On cross-examination, Woehst could not explain why the officer's reading of the wrong minimum suspension period affected her.4  Woehst admitted that she did not feel coerced to refuse to provide a specimen and that she understood the form as it was explained to her. The prosecutor asked Woehst if she wanted the trial court to believe that she would have provided a specimen because the minimums for refusing had increased.   Woehst responded affirmatively.   On redirect, Woehst also testified that the length of suspension would have had some influence or some effect on her life.

Viewing the evidence in the light most favorable to the trial court's ruling, and deferring to the trial court's determination of facts, especially when they are based, as they are here, on an evaluation of credibility and demeanor, we hold that the trial court did not abuse its discretion in suppressing Woehst's refusal.   Woehst established a causal connection, by showing that the officer's misinformation and failure to provide a proper warning had caused her to refuse to consent to the breath test, and the trial court implicitly found her to be credible.  Article 38.23 of the Code of Criminal Procedure, therefore, requires exclusion of the refusal evidence.   See Schafer, 95 S.W.3d at 455, 457;  Jessup v. State, 935 S.W.2d 508, 511 (Tex.App.-Houston [14th Dist.] 1996, pet. ref'd).   We disagree with the dissenting opinion, which would find no causal connection as a matter of law absent coercion and thus that a trial court could never find that a refusal was caused by a statutory violation.

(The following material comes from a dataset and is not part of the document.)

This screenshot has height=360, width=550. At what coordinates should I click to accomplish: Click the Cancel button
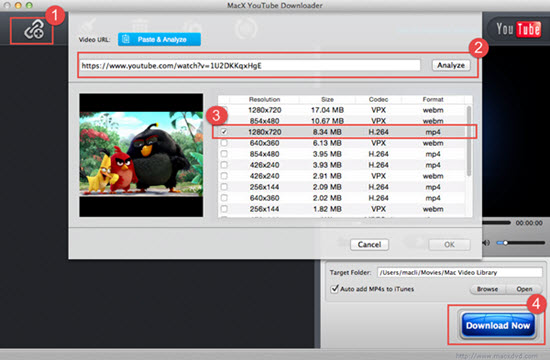[369, 245]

We overrule the State's first issue.   Because our ruling is dispositive of the appeal, we do not address the State's second issue as to the alleged constitutional violations.

Conclusion

We affirm the trial court's order granting appellee's motion to suppress.

Because I believe appellant did not meet her burden of proof for exclusion of her refusal to take a breath test, I respectfully dissent.

Woehst argued that, because she was not provided with the correct statutory warnings, in violation of section 724.015 of the Transportation Code, her refusal to provide a breath specimen was involuntary and, therefore, inadmissible under the self-incriminatory provisions of the federal and state constitutions 1 and under Texas's exclusionary rule, article 38.23 of the Texas Code of Criminal Procedure.2  When reviewing a trial court's ruling on a motion to suppress, we must consider whether the trial court improperly applied the law to the facts.  Porter v. State, 938 S.W.2d 725, 727 (Tex.App.-Houston [1st Dist.] 1996, pet. ref'd).   While we give almost total deference to the trial court's determination of historical facts, we conduct a de novo review of the law to those facts.  Carmouche v. State, 10 S.W.3d 323, 327 (Tex.Crim.App.2000);  see also Guzman v. State, 955 S.W.2d 85, 87, 89 (Tex.Crim.App.1997);  Bachick v. State, 30 S.W.3d 549, 551 (Tex.App.-Fort Worth 2000, pet. ref'd).   The majority concludes that Woehst's testimony that the officer's recitation of a superseded version of section 724.015 “influenced” her decision to refuse the test establishes not only factual causation, as the trial court found, but also legal causation.   I disagree.

Admissibility of Refusal Under Federal and State Constitutions

The Supreme Court has held that a DWI suspect's refusal to take a blood-alcohol test lawfully requested by an officer is not an act coerced by the officer and, therefore, is not protected by the Fifth Amendment and is admissible in a subsequent DWI prosecution.  South Dakota v. Neville, 459 U.S. 553, 566, 103 S.Ct. 916, 923, 74 L.Ed.2d 748 (1983) (upholding use at trial of defendant's refusal to provide blood sample for DWI testing where defendant was not warned refusal could be used against him at trial as required by state statute).  Id. 563-64, 103 S.Ct. at 922 (citations omitted).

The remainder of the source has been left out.